THE real extent of the economic damage from last year is now in the open. The biggest loss of employment in 2020-21 was suffered by salaried employees as opposed to the popular belief that they were the safest in terms of security of employment and earning during the COVID-19 lockdown and subsequent restrictions of last year. The situation is most likely to further deteriorate in the absence of any comprehensive job retention programme, and the latest round of restrictions on people and businesses being imposed by authorities across the country in response to the second deadly nationwide coronavirus wave.
The latest Centre for Monitoring Indian Economy (CMIE) report reveals that salaried jobs across India registered a sharp decline in 2020-21 to the tune of 9.8 million.

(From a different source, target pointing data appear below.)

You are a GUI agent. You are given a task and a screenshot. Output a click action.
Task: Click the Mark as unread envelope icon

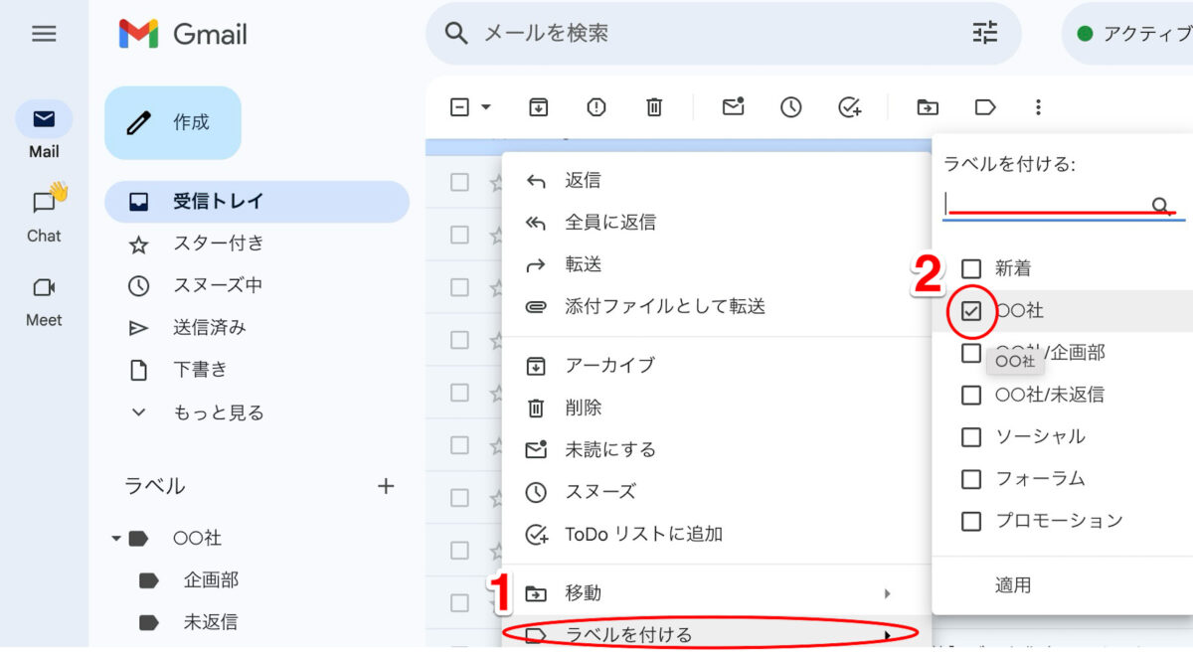pyautogui.click(x=733, y=106)
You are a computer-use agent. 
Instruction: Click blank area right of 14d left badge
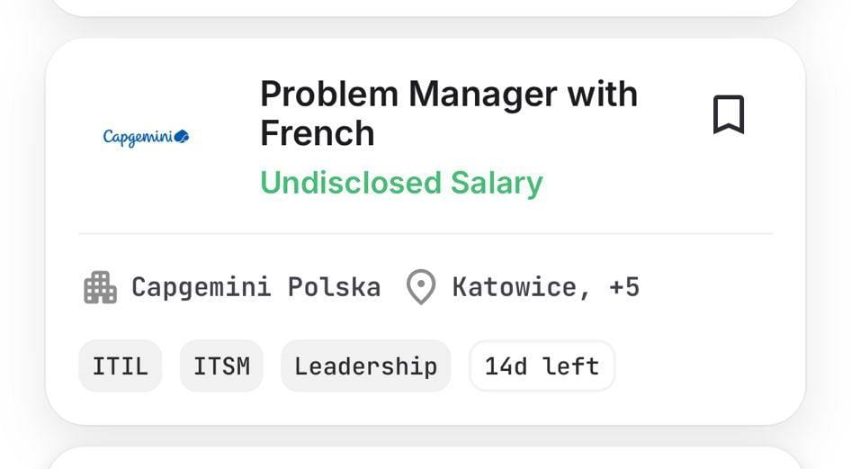pyautogui.click(x=702, y=366)
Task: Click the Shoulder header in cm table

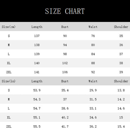Action: [x=121, y=27]
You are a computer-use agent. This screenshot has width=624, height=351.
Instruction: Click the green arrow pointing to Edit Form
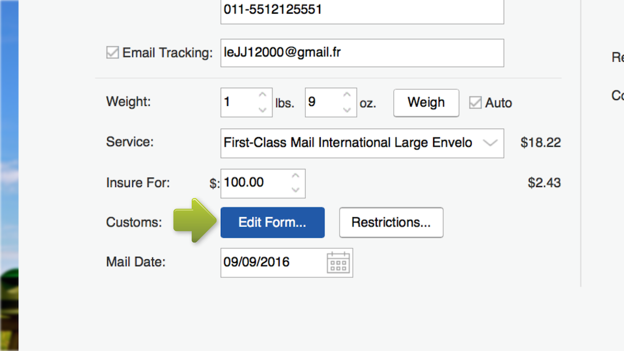tap(194, 221)
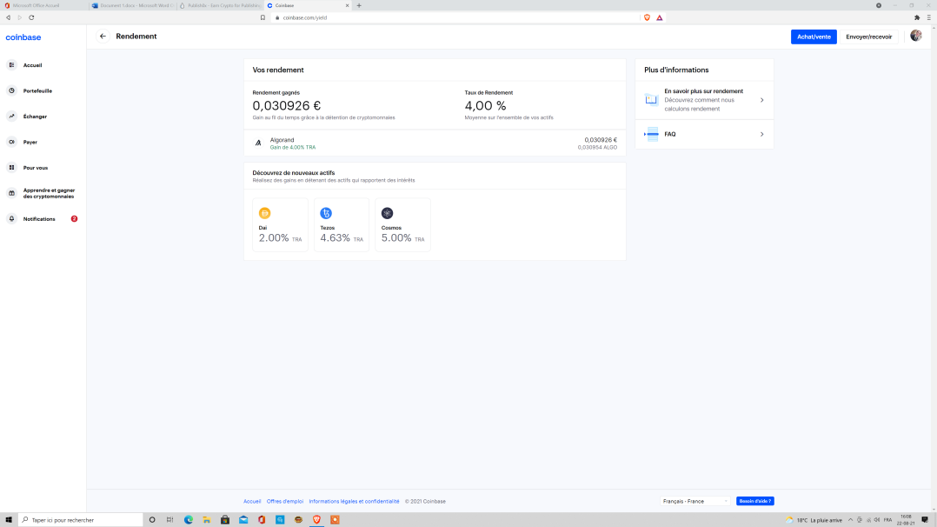This screenshot has height=527, width=937.
Task: Click the Pour vous grid icon
Action: (x=11, y=167)
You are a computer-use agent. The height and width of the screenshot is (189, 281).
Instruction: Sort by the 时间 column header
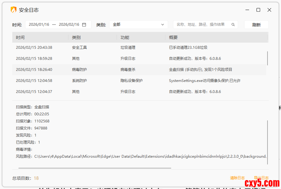tap(20, 37)
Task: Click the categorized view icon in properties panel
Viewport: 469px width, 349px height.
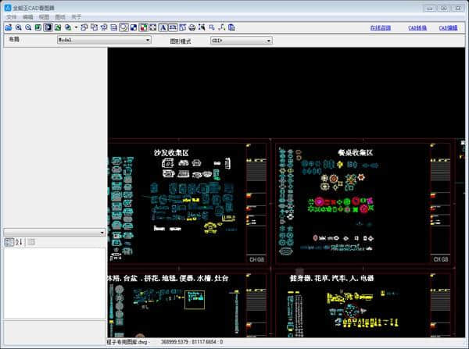Action: (x=9, y=242)
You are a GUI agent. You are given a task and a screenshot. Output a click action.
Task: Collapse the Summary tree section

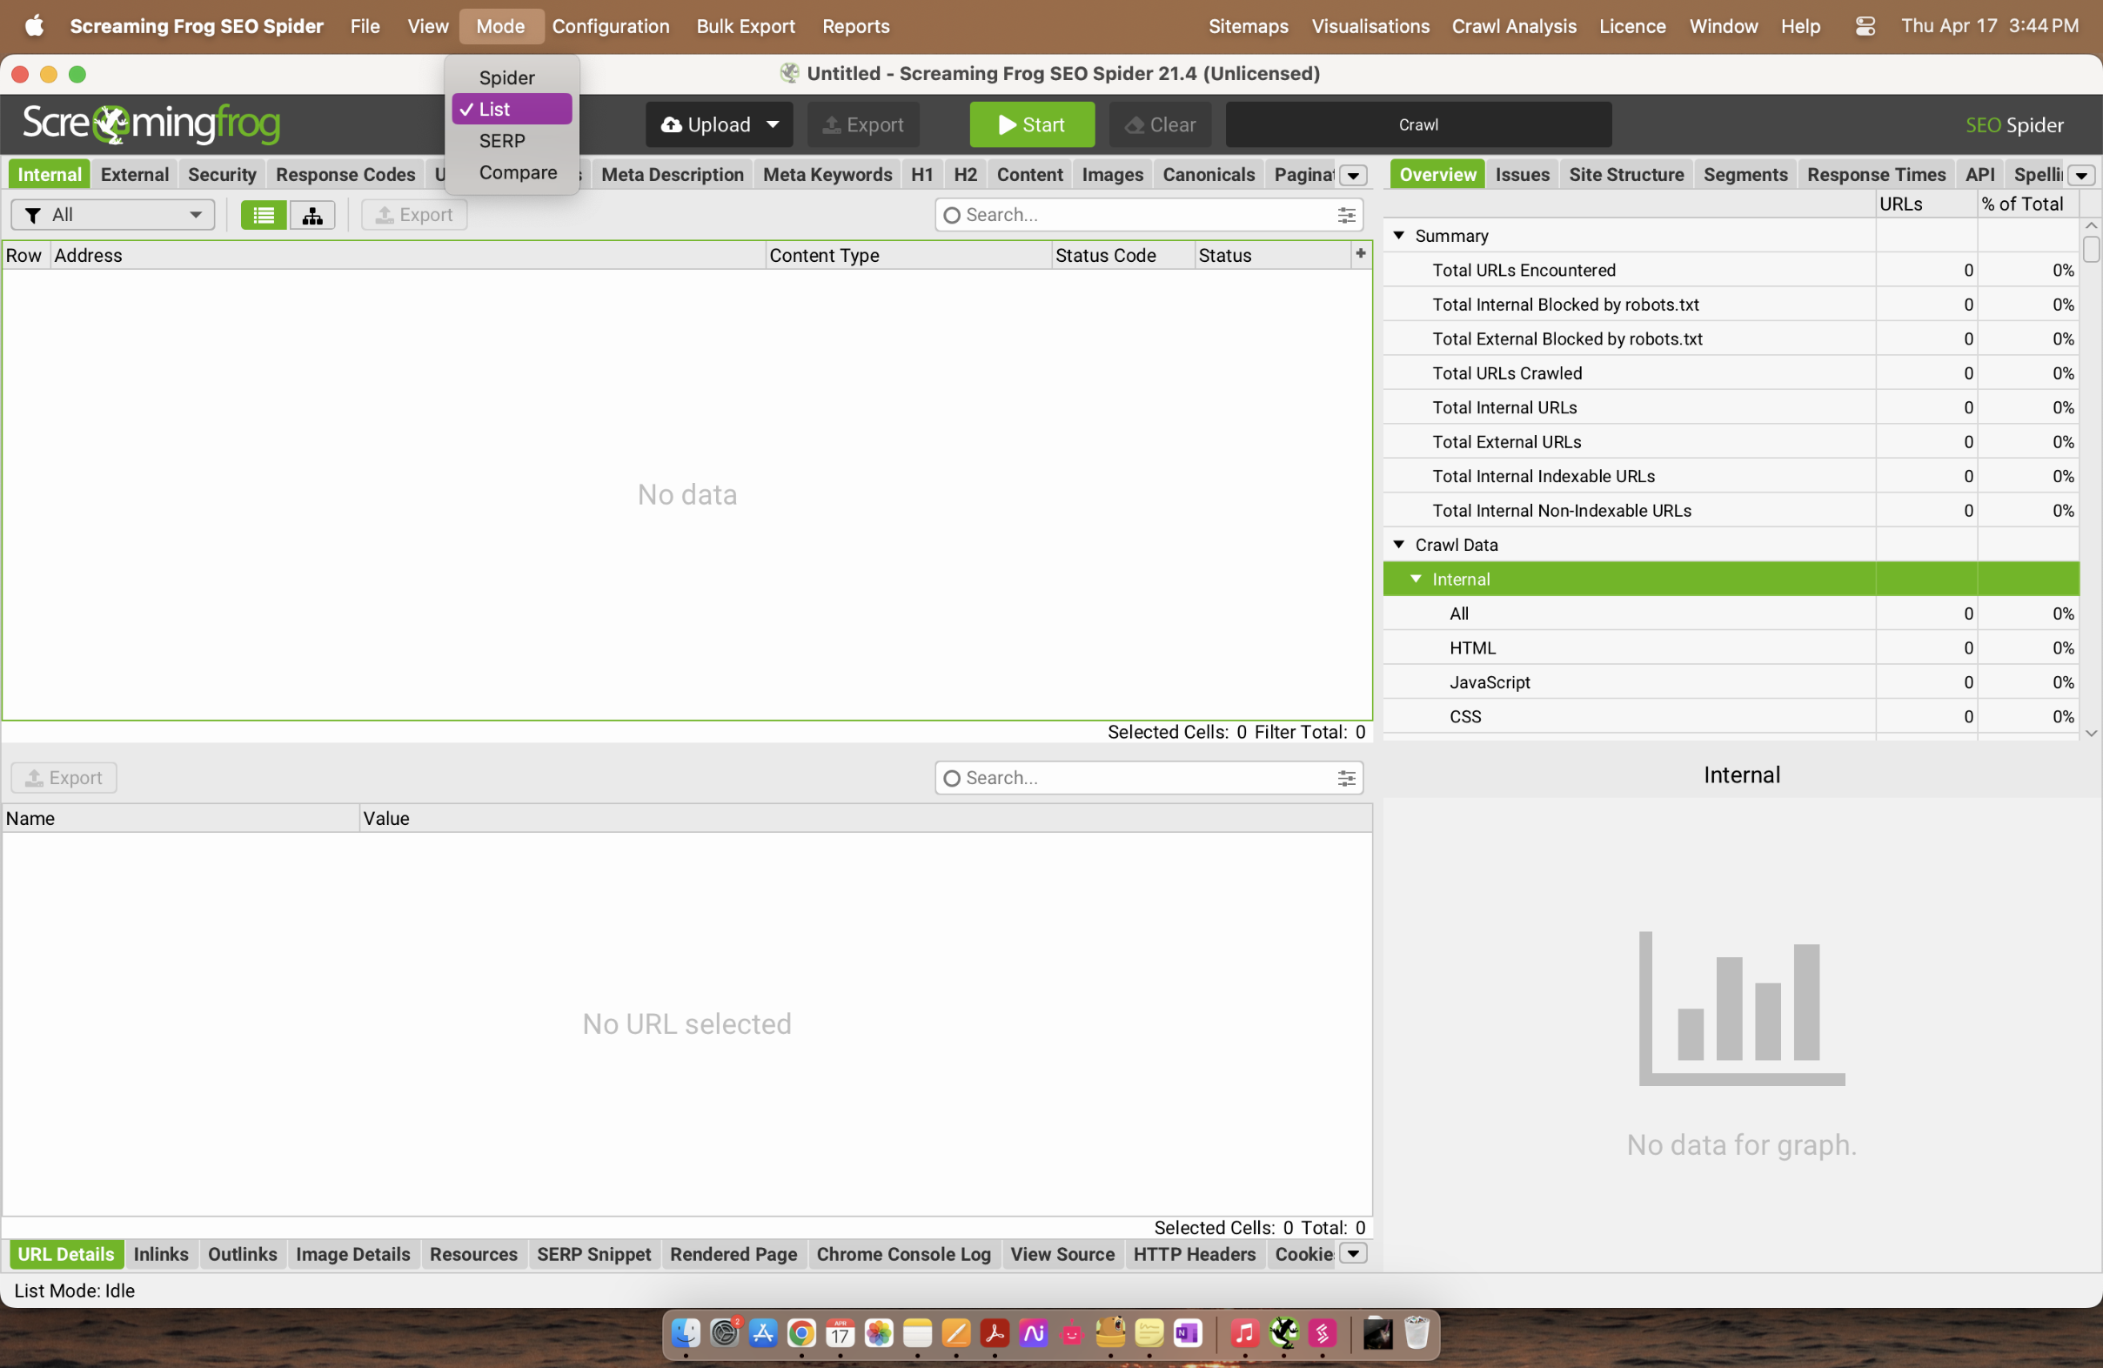click(1399, 235)
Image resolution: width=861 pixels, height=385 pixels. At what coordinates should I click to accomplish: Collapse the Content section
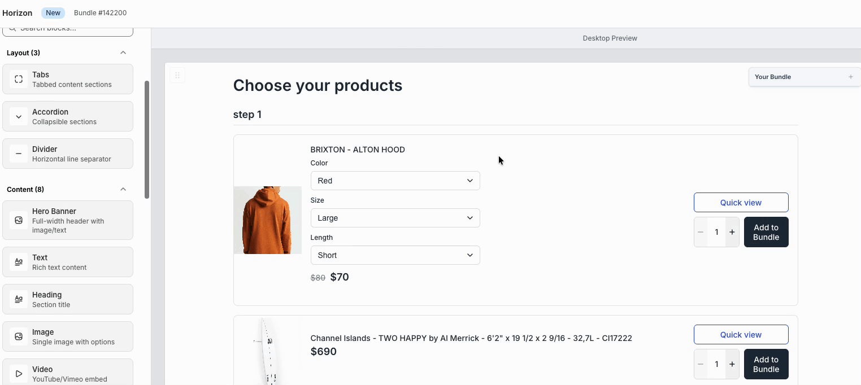coord(123,189)
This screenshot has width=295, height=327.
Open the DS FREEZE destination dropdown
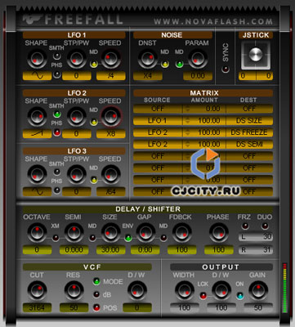[x=249, y=132]
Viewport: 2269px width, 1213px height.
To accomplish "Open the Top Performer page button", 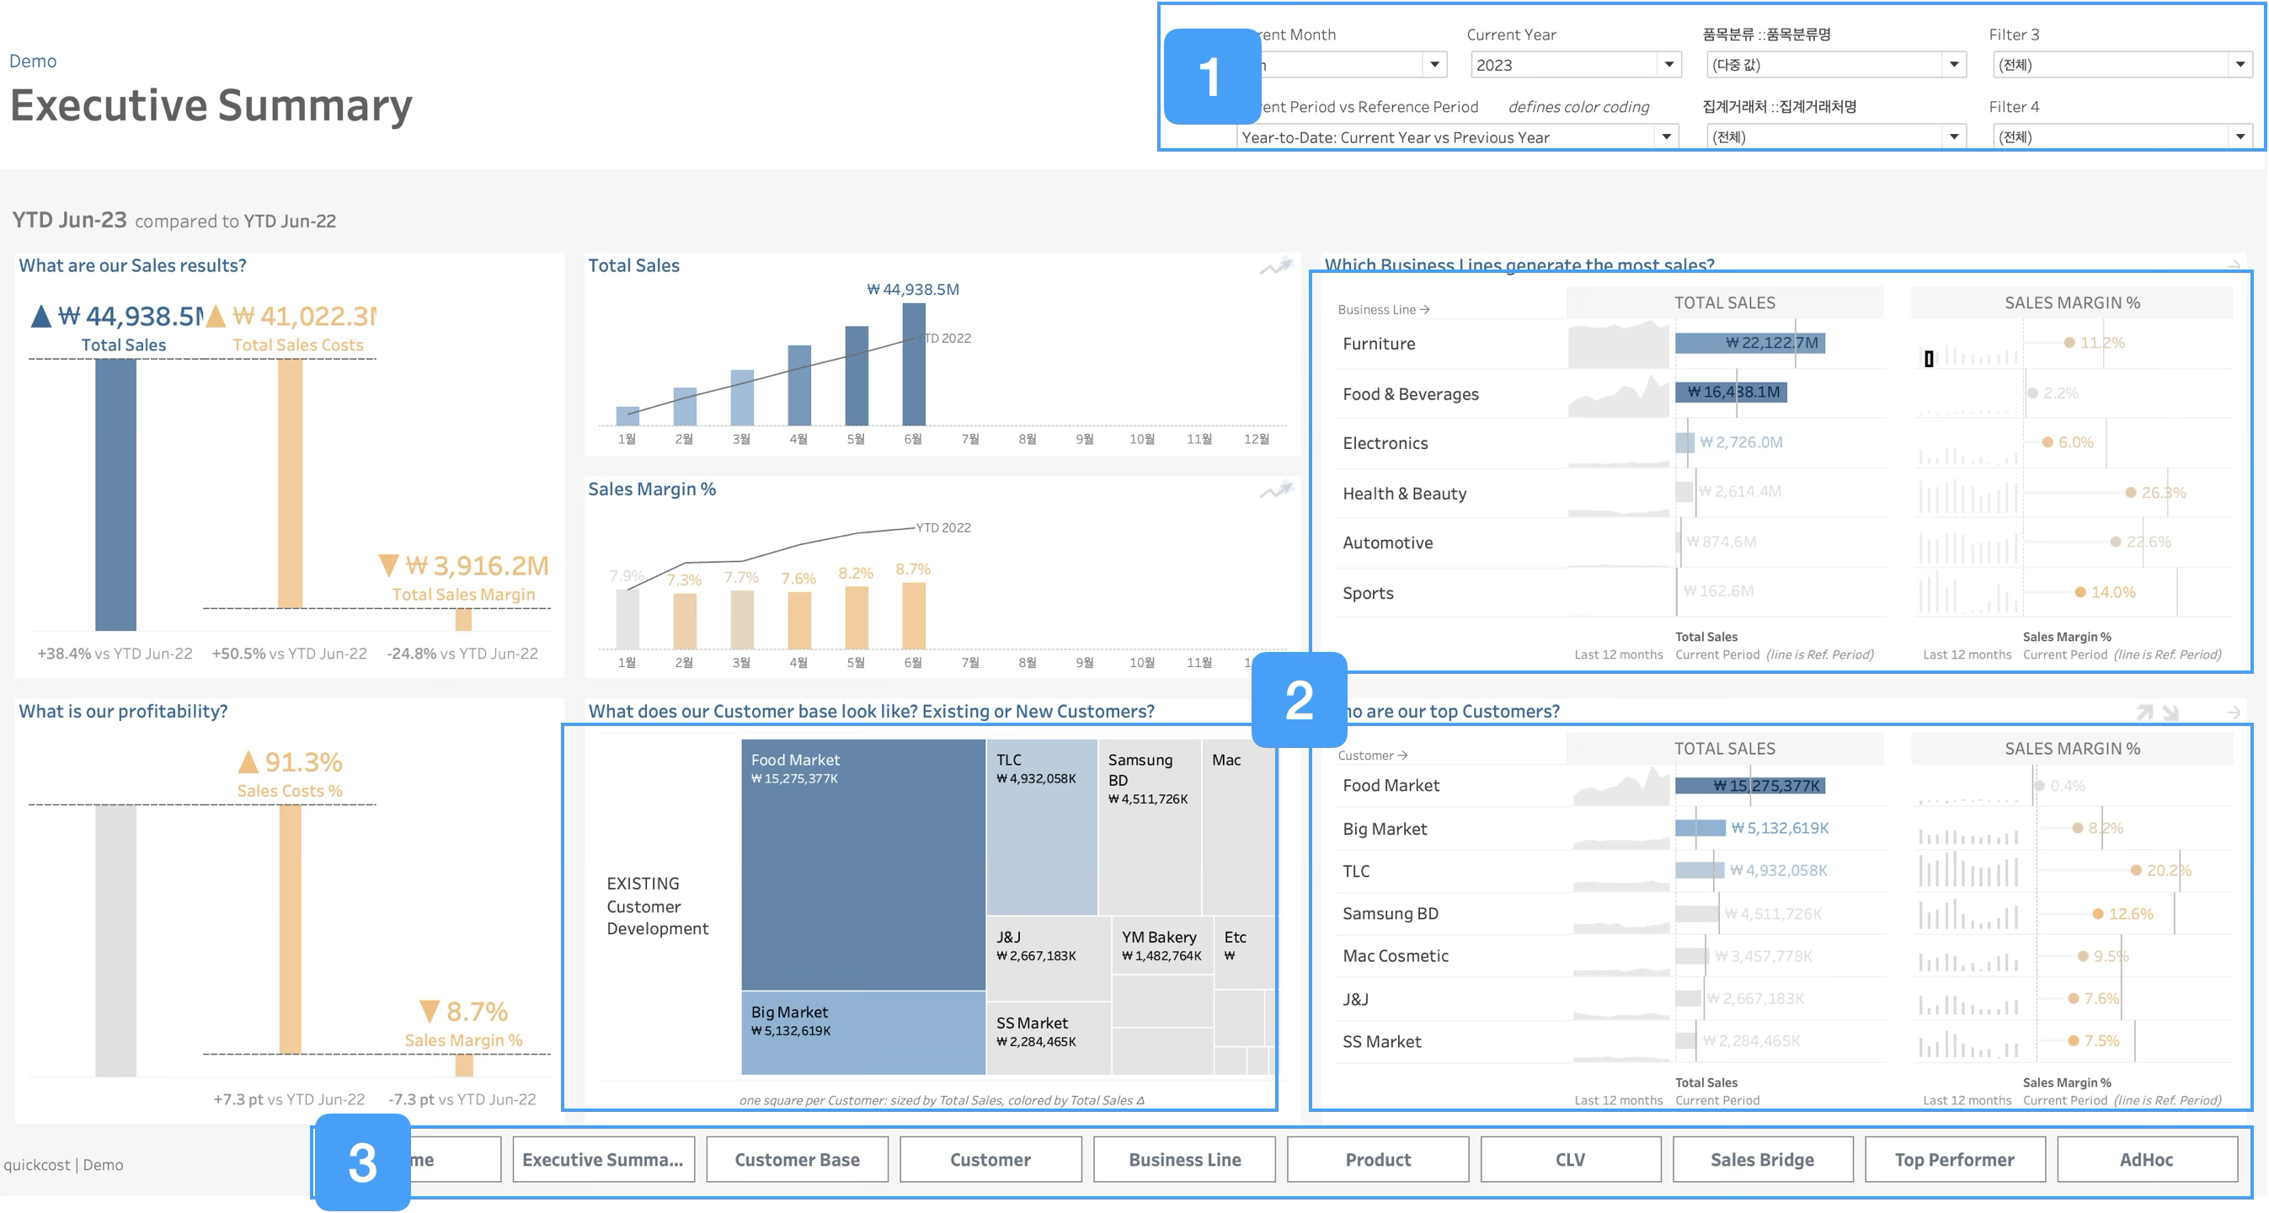I will [x=1954, y=1159].
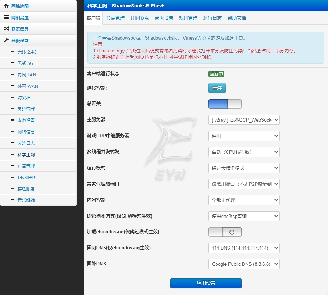Open the 订阅节点 tab
Image resolution: width=328 pixels, height=295 pixels.
[x=140, y=18]
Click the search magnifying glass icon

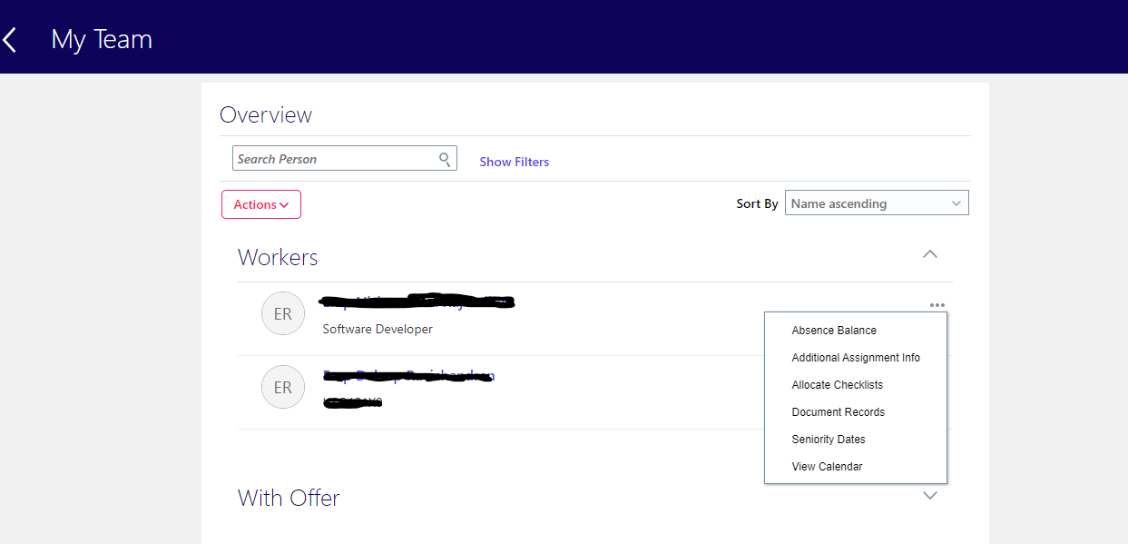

India had a total of 85.9 million salaried jobs in 2019-20 which, by the end of March 2021, reduced to 76.2 million.
This clearly indicates that all the initiatives of the Union Government for the creation and retention of secure jobs failed, most likely due to the ad hoc and hurried nature of these initiatives. It is fervently hoped that the government clearly learns from its failure and prepares a better strategy for the road ahead.
The present surge of COVID-19 represents a grave threat to the livelihood of thousands of workers. Due to the assortment of lockdowns and curfews already in place in several parts o of the country to deal with the surge of infection, it is estimated that 57% of India’s total population was forced to remain indoors over the weekend.
Salaried job loss heavy in both urban, rural India
The present restrictions are majorly prevalent in urban India, where most of the salaried jobs are. According to employment data from 2019-20, urban India accounted for 58 % of all salaried jobs in the country. The job loss in urban India during 2020-21 was, however, only 38 % of the total job loss of 9.8 million, as per the CMIE report. This means that urban India will witness further salaried job loss over the course of the year.
Salaried jobs in rural India, accounting for only 42 % of all such jobs in India, bore the brunt of 62% of the total such jobs lost in 2020-21. In absolute terms, this equates to six million jobs lost. Further losses in rural salaried jobs may be less than that in urban India, but a threat is still looming large. In the second wave, smaller cities have been reported to have been far worse-hit than in 2020; this will almost certainly disturb the overall employment scenario in the rural areas adjoining these cities.
What happened to the employees who have lost jobs in the first COVID-19 wave? According to the CMIE report, most of them are likely to have migrated to farming. They would have joined the nearly three million businesspeople in rural India who were rendered unemployed, as per the report, and could also have migrated to farming.
This is validated in the job data, which show an increase of nine million jobs in the agriculture sector. Such a large shift of the newly unemployed from their old jobs to farming clearly indicates a heavy load on agriculture, which will be difficult to sustain without a substantial increase in agricultural productivity.
The report clarifies that this shift must not be seen as one from urban to rural areas, but from non-farm jobs in rural India to farming jobs. The increase in jobs in the agriculture sector in March 2021 supports this fact.
The ramifications of large-scale migration of workers
Migration from urban areas to rural areas due to loss of jobs in cities has also increased the burden on the agriculture sector and rural India. Reports from the first fortnight of April 2021 indicate that a large number of people are migrating from urban to rural areas. This trend is further evidence of the job loss in urban areas among both the salaried and the non-salaried.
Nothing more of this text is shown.